======== Extrait source
27L’enquêteur sent aussi que son père a révisé, inquiet, les exigences qu’il avait et s’était fixé pour sa progéniture. Le matériau manque mais deux précisions disent suffisamment que le « poids » du père n’est ici pas un vain mot. Alors que Julien est d’abord reçu à une école de journalisme ne se situant pas dans les trois ou quatre premières, il surprend une conversation, son père disant à sa mère qu’aller dans cette école serait « un échec ». Revenant sur cet épisode, lors du second entretien, Julien retient même le terme de « défaite ». Finalement, il suivra un des meilleurs cursus, la liste d’attente ayant joué en sa faveur pour qu’il puisse intégrer l’une des plus grandes écoles. Il dit aussi que son père était « inquiet » qu’il ne trouve pas plus vite de travail à la sortie du 3e cycle de communication suivi après avoir quitté la PQN. Et l’expression qu’il utilise –« sur ces questions-là »– permet encore mieux de saisir la difficulté du fils à se sentir « à la hauteur », chargé qu’il s’est cru aussi longtemps de « rassurer » son père sur le chemin qu’il tente de prendre. Il le présente comme « anxieux sur ces questions-là » et l’on perçoit que l’amour rassurant de sa mère a dû compenser cette difficulté du fils regardant son père le jugeant et l’évaluant – « mes parents étaient beaucoup inquiets, ils l’ont montré, mon père l’a plus montré parce qu’il est anxieux sur ces questions-là mais ma mère était confiante ».
================
======== Données de travail
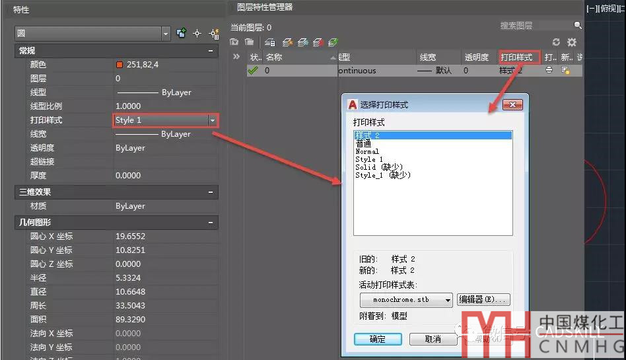Image resolution: width=626 pixels, height=360 pixels.
Task: Click the Delete Layer icon
Action: tap(318, 42)
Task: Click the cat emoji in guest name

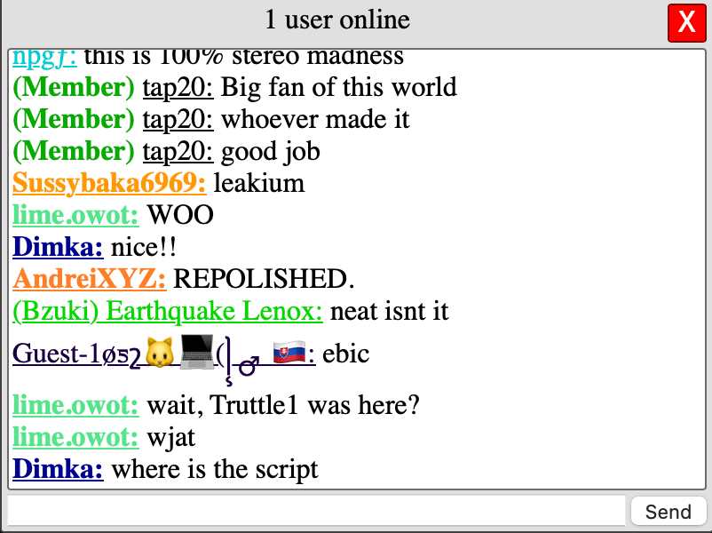Action: (x=159, y=352)
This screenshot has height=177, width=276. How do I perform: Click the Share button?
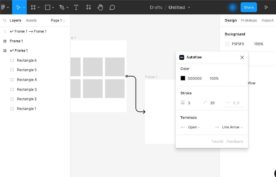point(249,7)
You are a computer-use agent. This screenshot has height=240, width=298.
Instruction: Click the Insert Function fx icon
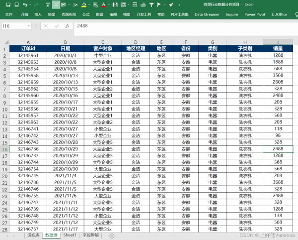pos(66,26)
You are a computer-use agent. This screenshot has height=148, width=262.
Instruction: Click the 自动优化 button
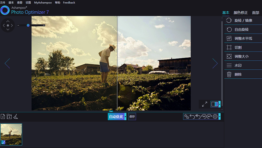(x=116, y=117)
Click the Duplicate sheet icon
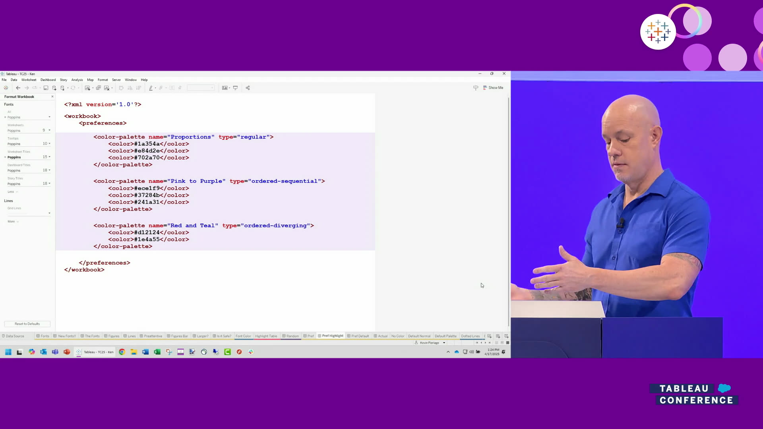The width and height of the screenshot is (763, 429). tap(98, 88)
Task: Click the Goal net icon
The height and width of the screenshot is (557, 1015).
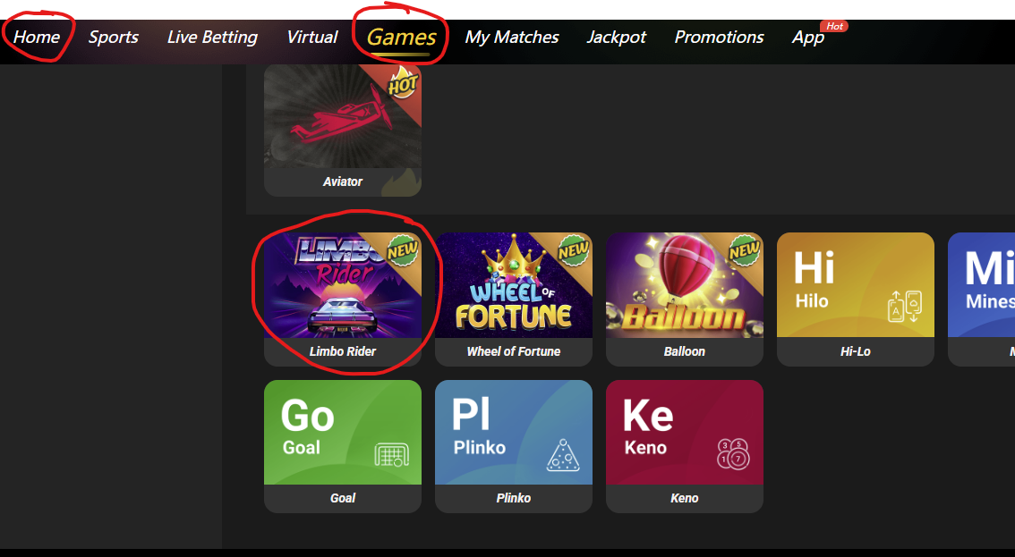Action: point(392,455)
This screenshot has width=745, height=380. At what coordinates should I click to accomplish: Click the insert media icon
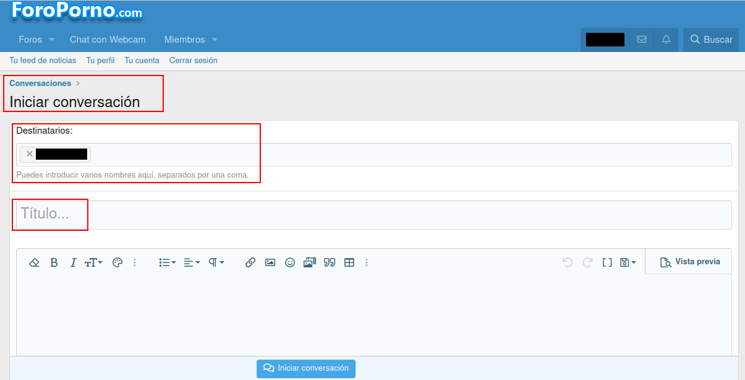click(x=310, y=262)
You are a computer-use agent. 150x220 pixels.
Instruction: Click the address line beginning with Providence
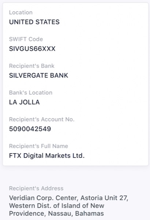56,213
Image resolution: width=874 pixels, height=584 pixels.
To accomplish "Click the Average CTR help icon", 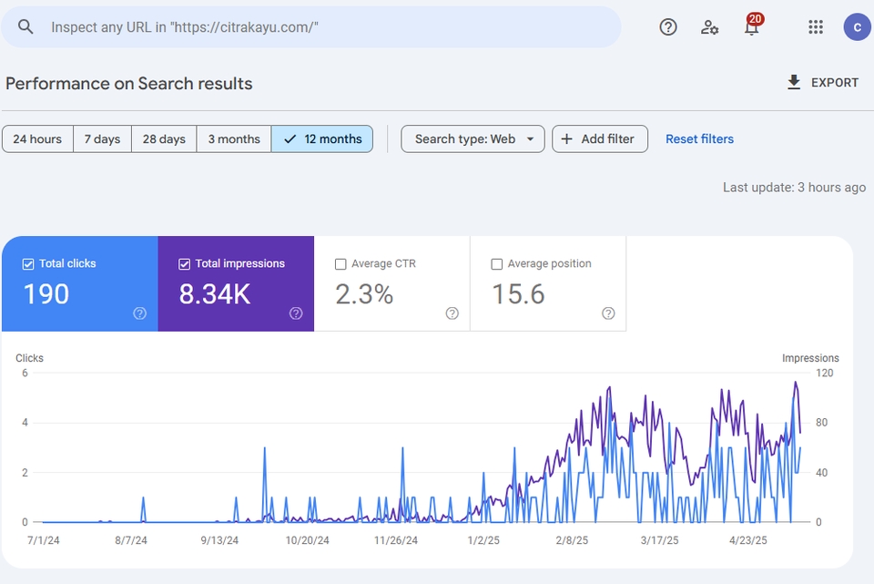I will click(452, 313).
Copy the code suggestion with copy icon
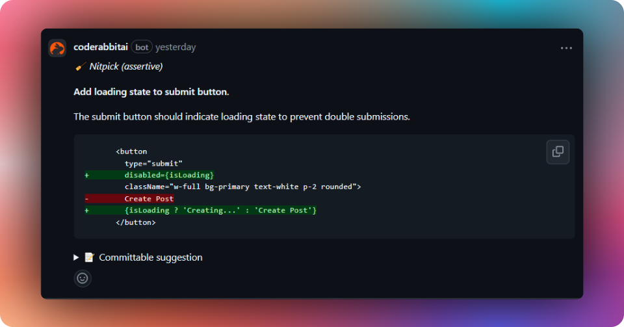624x327 pixels. click(x=558, y=151)
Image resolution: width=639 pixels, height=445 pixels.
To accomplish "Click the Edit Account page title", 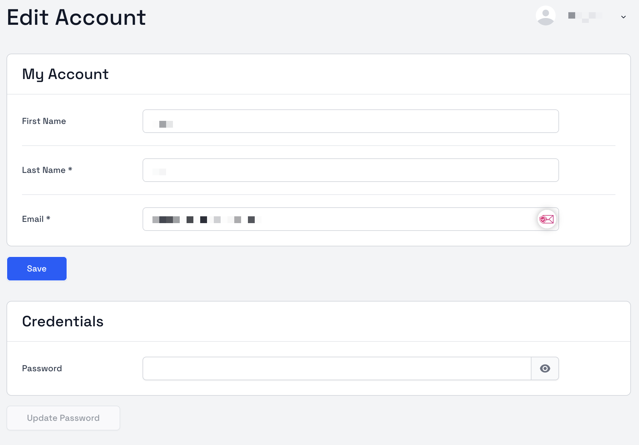I will 76,17.
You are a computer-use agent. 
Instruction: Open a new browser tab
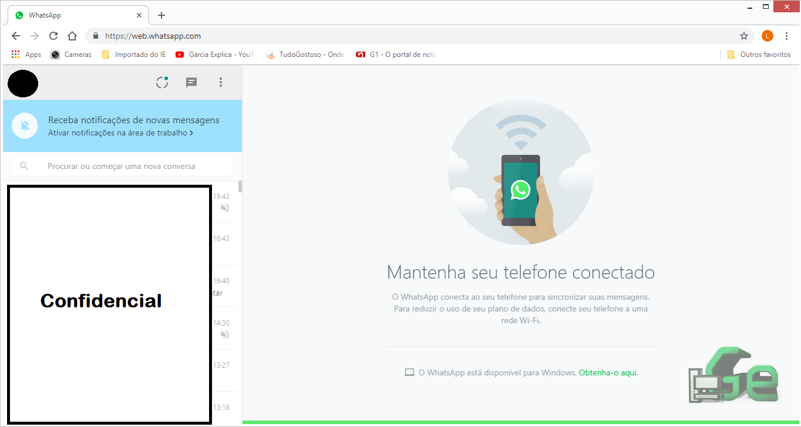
================
* Série de tâches:
1. Dites combien de lignes des entrées contiennent le mot « with », en ne donnant que ce nombre.
2. Poursuivez l'extrait sur Julien et les inquiétudes de son père après sa dernière phrase.
L'extrait et les entrées n'ont aucun rapport entre eux.

* Réponses par tâche:
1. 2

2.
28L’investissement de Julien dans le monde de la presse est ancien. Il le date du lycée. Il dit même qu’il « a toujours eu un goût pour la presse » et que « l’actualité » l’intéresse depuis la plus tendre enfance. Il précise aussitôt, marquant un nouvel « héritage » :
« Ça c’est familial aussi […]. Mon père a toujours lu, ma mère aussi. C’était deux quotidiens par jour Libé, Le Monde, toujours d’ailleurs maintenant, et un hebdo. Le Canard Enchaîné, voire un autre hebdo selon les époques, L’Evénement du jeudi, Marianne ou L’Obs. Et puis je me suis toujours intéressé à l’actualité. Je peux quasiment dire depuis que je suis en âge de parler. J’ai des souvenirs très précis. »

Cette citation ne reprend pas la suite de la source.